In the fall of 1910, Catholicos Sahag sent V. Rev. Fr. Nerses Tanielian to Adana as a catholicossal vicar.  And in May 1911 V.  Rev. Fr. Shahé Kasbarian was elected prelate of Adana by the Representative Assembly, receiving 38 votes out of 42.

  1. Rev. Fr. Nerses had an active life in Adana. He especially revived the rebuilding activity.

In the book ‘Adanayi Hayots Badmoutiun’ (History of the Armenians of Adana), there is a description of how one day V. Rev. Fr. Nerses criticized the mayor of Adana, the Roumeltsi Tsigan Mouammer, for his injustice.

… During the time of ‘hurriet’ (Freedom) the leader of a group of Cherkezes on the Caucasus front was a thieving, bloodthirsty and vicious character.   V. Rev. Fr. Nerses, unable to tolerate the injustice in the treatment of property and other judicial issues, criticized him openly during a meeting.  One day, the vali told the chancellor of the prelacy: “Give my advice to your religious leader. His, as well as my positions require that rather than speak in harsh and severe tones on every issue, he should talk softly and talk little.  Otherwise consequences can be very detrimental…”

When the prelate heard this, he replied in the following manner: “… Our Lord’s message is: “Let your ‘yes’ be yes and your ‘no’ be no.’”

During 1911 he was ordained bishop by the Catholicos of Cilicia, Sahag II Khabayian.  The weekly “Dadjar” wrote that Bishop Nerses Tanielian went to Beirut to be treated for health issues and was elected prelate of Aleppo.

In 1914, he was elected prelate to the diocese of Yozghat and went to his office in the fall.  In fact, this time, the voice of responsibility was calling him from the diocese of Yozghat to assume the leadership of a more responsible position.

Having learned from past experience, Bishop Nerses wanted to have a recommendation, a written document announcing and sponsoring his position, so that he could go safely to his job in Yozghat.  He appealed to his dear friend living in Pera, hoping to obtain such a recommendation from the Naval Minister, Djemal Pasha (the previous mayor of Adana).  But he was refused.  “How do you expect me to give a recommendation to a priest who used weapons against us in Hajen?”

In October of the same year, 1914, all the youth of military age, 18-45, were rounded up allegedly to defend the Ottoman fatherland.

During April 11th – 24th 1915 all the intellectuals, leaders and persons active in the community had already been arrested.  The Turkish government appointed new governors in all the provinces and its first priority was to prevent all communication between the villages and cities.

In May of 1915 the government started to implement its premeditated and organized plan.  First of all, it gave orders to gather all the guns of the Armenians in Yozghat, allegedly for the internal security of the country.

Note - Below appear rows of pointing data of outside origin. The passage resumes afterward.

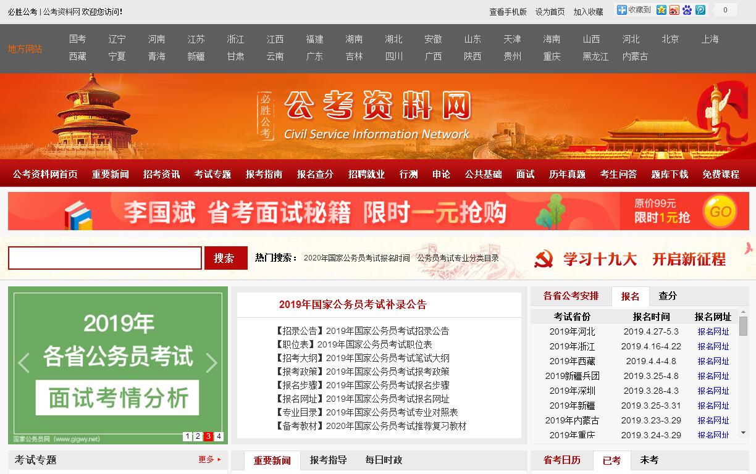
Task: Select the 报考指导 tab
Action: click(x=328, y=460)
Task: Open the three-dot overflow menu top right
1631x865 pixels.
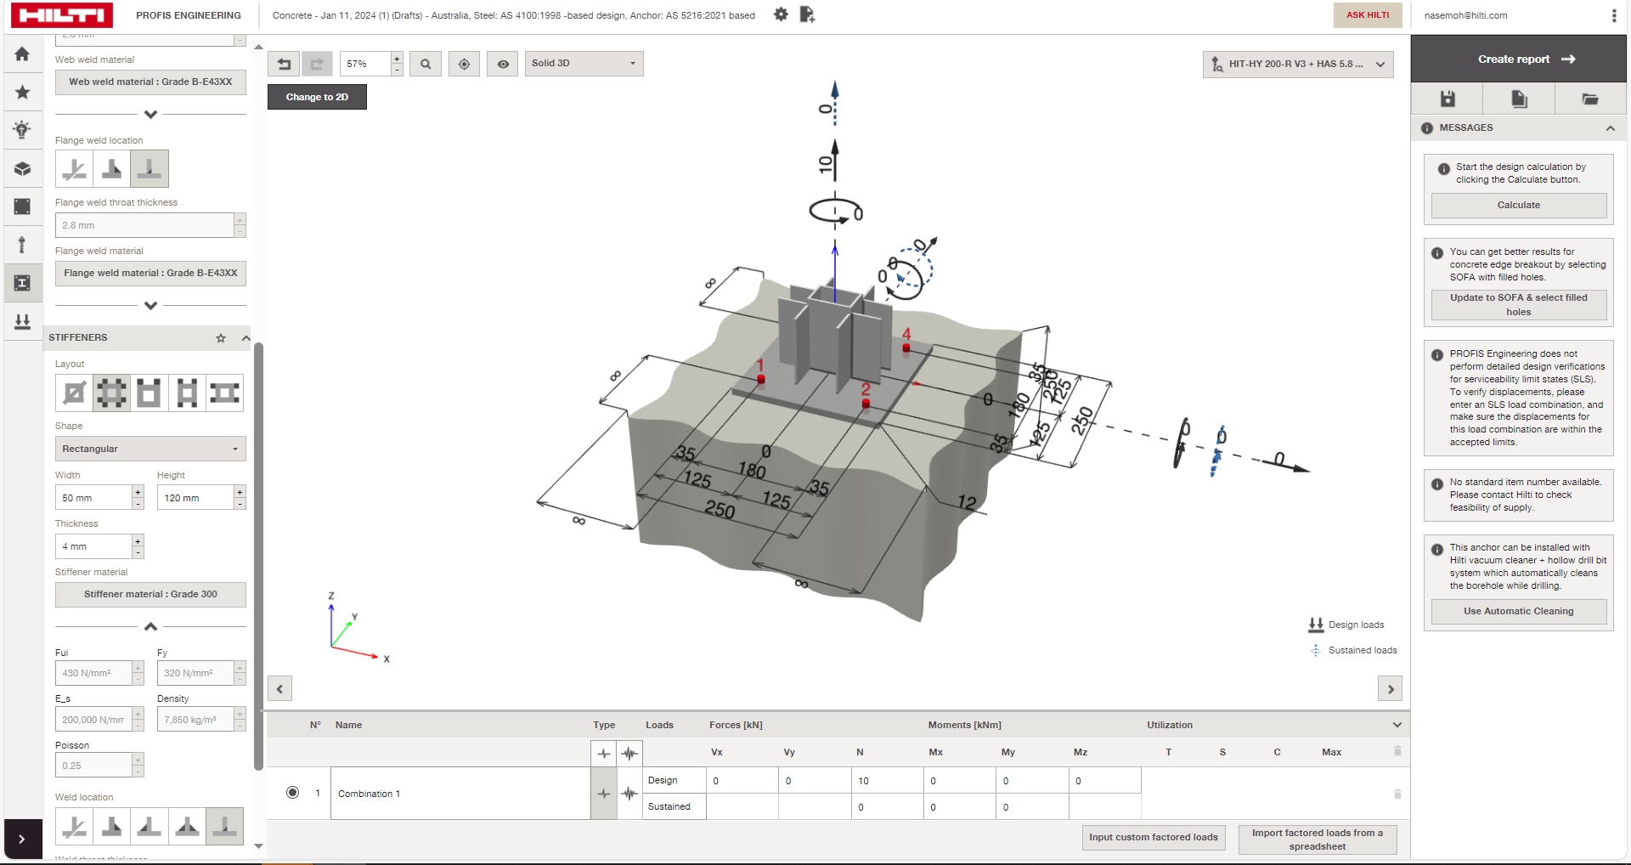Action: click(1612, 14)
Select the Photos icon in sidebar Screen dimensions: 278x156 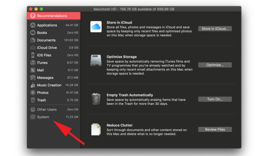[33, 93]
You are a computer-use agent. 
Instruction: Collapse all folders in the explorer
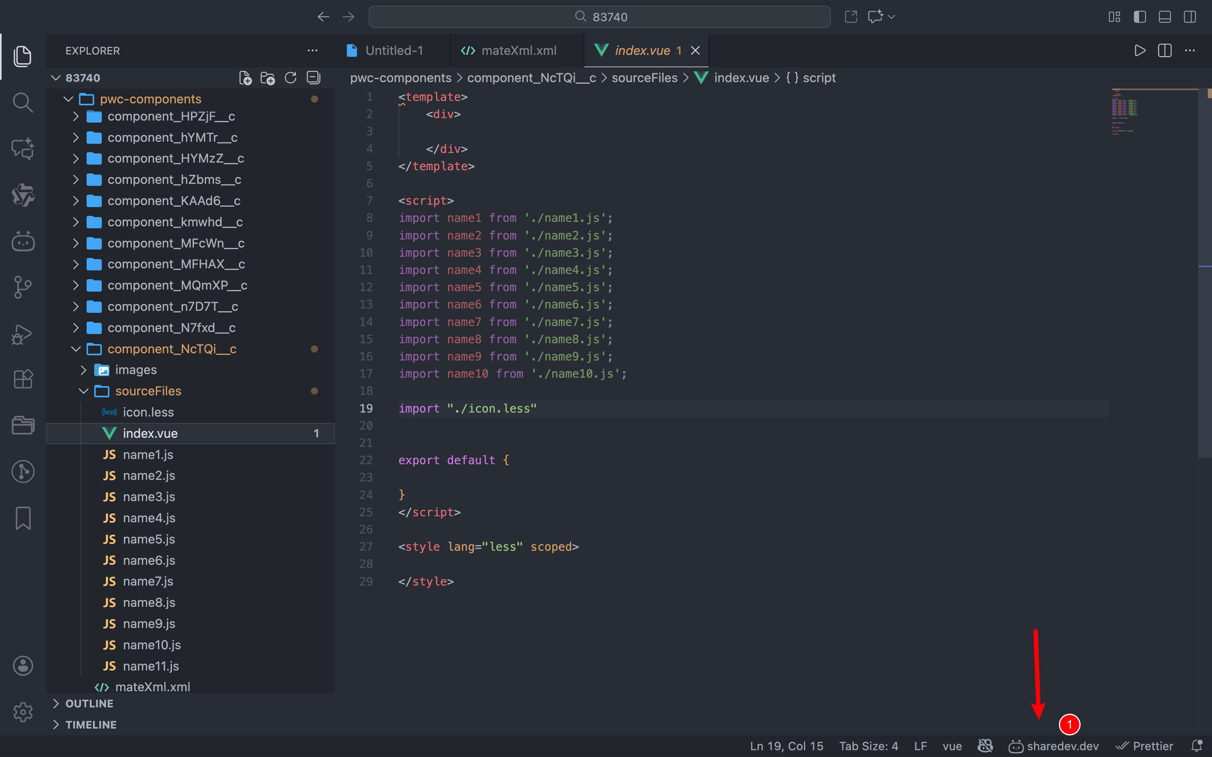313,78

The following documentary letter written by the parish to Bishop Nerses Tanielian shows a clear picture regarding this issue:


Medz Chat, May 1915

His Grace, Bishop Nerses Tanielian

Prelate of the Diocese of Yozghat

Your Grace,

We feel obliged to present to you the precarious situation of our village and await anxiously for a directive from your Grace.

In compliace with the latest orders from the government, seven policemen came to our village yesterday, and brought a letter from the kaymakam (lieutenant-governor) of Boghazliyan, Kemal Bey – dated April 30th 1915 –    whereby they demand all the guns in the village in the coming two days.

This command, according to the letter from the kaymakam, is supposed to have been sent to all the provinces in Turkey, and in case any weapons are not surrendered, the renegades will be punished by the death penalty.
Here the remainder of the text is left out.